Holzhäuser aus Neuruppin gingen auch in die Türkei

Das Unternehmen baut schon länger Unterkünfte für Flüchtlinge und Notleidende. Auslöser dafür war das große Erdbeben von Gölcük in der Türkei, bei dem 1999 mehr als 17 000 Menschen starben und fast 49 000 verletzt wurden. „Wir haben damals den Hilfsverein ’Ein Dach über dem Kopf’ gegründet und durch Spenden der Mitarbeiter, die unentgeltlich gearbeitet haben, gut 20 Holzhäuser in die Türkei schicken können“, erzählt Opitz. Auch für die Hansestadt Hamburg hat das Unternehmen gerade erst eine Flüchtlingsunterkunft gebaut. Angesichts des anhaltenden Flüchtlingsstromes hatte Opitz die Idee für die Holzcontainer, die wahlweise Platz für drei oder vier Personen bieten und gut 11 000 Euro kosten.

Abgeordnete will die Werbetrommel rühren

„Das ist ein sehr wichtiges Projekt“, sagt Politikerin Tackmann.

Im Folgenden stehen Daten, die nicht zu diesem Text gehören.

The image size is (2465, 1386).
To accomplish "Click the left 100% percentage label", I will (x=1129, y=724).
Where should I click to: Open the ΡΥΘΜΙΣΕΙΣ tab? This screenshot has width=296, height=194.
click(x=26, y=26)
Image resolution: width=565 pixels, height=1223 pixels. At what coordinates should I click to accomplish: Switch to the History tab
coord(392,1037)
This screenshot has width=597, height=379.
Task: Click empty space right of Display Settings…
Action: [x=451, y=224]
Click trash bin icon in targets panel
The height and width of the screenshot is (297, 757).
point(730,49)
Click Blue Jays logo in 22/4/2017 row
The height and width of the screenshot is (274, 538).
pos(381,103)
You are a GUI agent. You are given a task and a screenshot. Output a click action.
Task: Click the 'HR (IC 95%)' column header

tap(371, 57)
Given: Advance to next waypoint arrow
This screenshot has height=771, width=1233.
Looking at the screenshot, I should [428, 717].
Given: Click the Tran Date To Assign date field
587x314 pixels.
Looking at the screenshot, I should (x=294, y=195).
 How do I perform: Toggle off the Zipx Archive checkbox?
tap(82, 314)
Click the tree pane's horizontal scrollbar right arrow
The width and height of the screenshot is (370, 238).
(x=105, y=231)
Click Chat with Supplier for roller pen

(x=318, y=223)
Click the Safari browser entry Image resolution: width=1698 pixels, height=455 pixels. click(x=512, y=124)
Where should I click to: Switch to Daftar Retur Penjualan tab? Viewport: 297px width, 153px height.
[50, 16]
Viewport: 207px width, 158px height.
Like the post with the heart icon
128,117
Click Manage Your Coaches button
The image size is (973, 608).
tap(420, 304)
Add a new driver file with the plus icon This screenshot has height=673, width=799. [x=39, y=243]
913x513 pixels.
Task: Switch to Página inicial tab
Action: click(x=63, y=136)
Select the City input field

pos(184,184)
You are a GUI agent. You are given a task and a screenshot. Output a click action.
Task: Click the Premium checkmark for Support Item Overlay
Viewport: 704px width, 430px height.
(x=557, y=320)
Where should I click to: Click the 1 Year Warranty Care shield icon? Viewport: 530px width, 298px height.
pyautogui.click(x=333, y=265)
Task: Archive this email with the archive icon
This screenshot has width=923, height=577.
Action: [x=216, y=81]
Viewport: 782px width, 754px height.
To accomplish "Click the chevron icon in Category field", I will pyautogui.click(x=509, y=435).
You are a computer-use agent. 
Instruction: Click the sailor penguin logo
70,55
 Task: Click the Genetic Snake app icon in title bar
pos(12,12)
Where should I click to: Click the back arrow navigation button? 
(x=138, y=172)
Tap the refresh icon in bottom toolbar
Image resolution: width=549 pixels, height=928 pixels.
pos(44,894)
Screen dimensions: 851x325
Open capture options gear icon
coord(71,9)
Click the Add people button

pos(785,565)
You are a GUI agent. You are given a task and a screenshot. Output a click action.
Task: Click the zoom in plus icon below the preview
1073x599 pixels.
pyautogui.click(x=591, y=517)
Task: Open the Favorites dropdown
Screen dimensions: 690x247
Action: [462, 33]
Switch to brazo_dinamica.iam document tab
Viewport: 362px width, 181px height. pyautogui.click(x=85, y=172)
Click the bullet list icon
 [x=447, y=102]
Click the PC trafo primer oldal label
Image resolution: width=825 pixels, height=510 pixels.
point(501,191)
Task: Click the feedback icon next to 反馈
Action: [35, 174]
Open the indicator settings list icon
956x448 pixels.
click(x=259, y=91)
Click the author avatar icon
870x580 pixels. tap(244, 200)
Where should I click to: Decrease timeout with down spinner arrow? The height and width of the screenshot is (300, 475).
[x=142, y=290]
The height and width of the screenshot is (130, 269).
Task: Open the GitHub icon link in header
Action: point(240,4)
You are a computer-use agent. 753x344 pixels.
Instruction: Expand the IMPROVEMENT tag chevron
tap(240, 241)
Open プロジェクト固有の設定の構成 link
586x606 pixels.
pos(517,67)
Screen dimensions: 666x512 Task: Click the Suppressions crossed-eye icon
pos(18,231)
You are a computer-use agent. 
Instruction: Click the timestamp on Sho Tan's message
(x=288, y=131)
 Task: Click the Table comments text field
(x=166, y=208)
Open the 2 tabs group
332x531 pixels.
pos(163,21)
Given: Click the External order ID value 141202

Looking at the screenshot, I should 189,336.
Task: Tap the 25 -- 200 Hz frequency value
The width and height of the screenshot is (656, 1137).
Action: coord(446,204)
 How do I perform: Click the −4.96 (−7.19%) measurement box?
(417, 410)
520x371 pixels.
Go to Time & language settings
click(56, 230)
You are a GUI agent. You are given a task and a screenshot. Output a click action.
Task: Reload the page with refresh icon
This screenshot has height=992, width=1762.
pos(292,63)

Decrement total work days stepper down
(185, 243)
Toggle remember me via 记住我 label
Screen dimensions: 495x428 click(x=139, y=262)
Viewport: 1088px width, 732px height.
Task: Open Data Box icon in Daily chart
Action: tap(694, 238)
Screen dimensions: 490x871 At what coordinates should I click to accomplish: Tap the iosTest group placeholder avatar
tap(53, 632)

Sie will für die Holzcontainer auf allen Ebenen die Werbetrommel rühren, beim Bund, bei den Landtagsabgeordneten und den Ministerien in Potsdam. Immerhin stellt die Bauordnung den Unternehmer immer wieder vor ungeahnte Probleme. „Wir haben 16 Bauordnungen in Deutschland. Jedes Bundesland hat eine eigene“, kritisiert der Geschäftsmann. So dürfen Holzhäuser in Brandenburg eigentlich nur dreigeschossig sein, in Berlin gibt es inzwischen auch Sechsgeschosser. Indes dürfen Holzhäuser in der Schweiz sogar 20 Geschosse haben. Tackmann will auch das Thema der unterschiedlichen Bauordnungen aufgreifen. „Ich bin ein Fan des Baustoffes Holz“, bekennt die Abgeordnete. „Holz ist viel zu wertvoll, um es nur zu verbrennen.“

Tackmann hofft, dass mit dem Projekt von Opitz gleich zwei Fliegen mit einer Klappe geschlagen werden können: Zum einen könnten schnell Unterkünfte für Flüchtlinge entstehen, zum anderen wird das Bauen mit Holz gefördert. Firmenchef Opitz denkt inzwischen schon wieder weiter. Er wollte sich am Montag mit Architektur-Studenten aus Potsdam treffen. Diese sollen prüfen, wie die Holzcontainer genutzt werden können, wenn sie in ein paar Jahren nicht mehr als Flüchtlingsunterkunft gebraucht werden.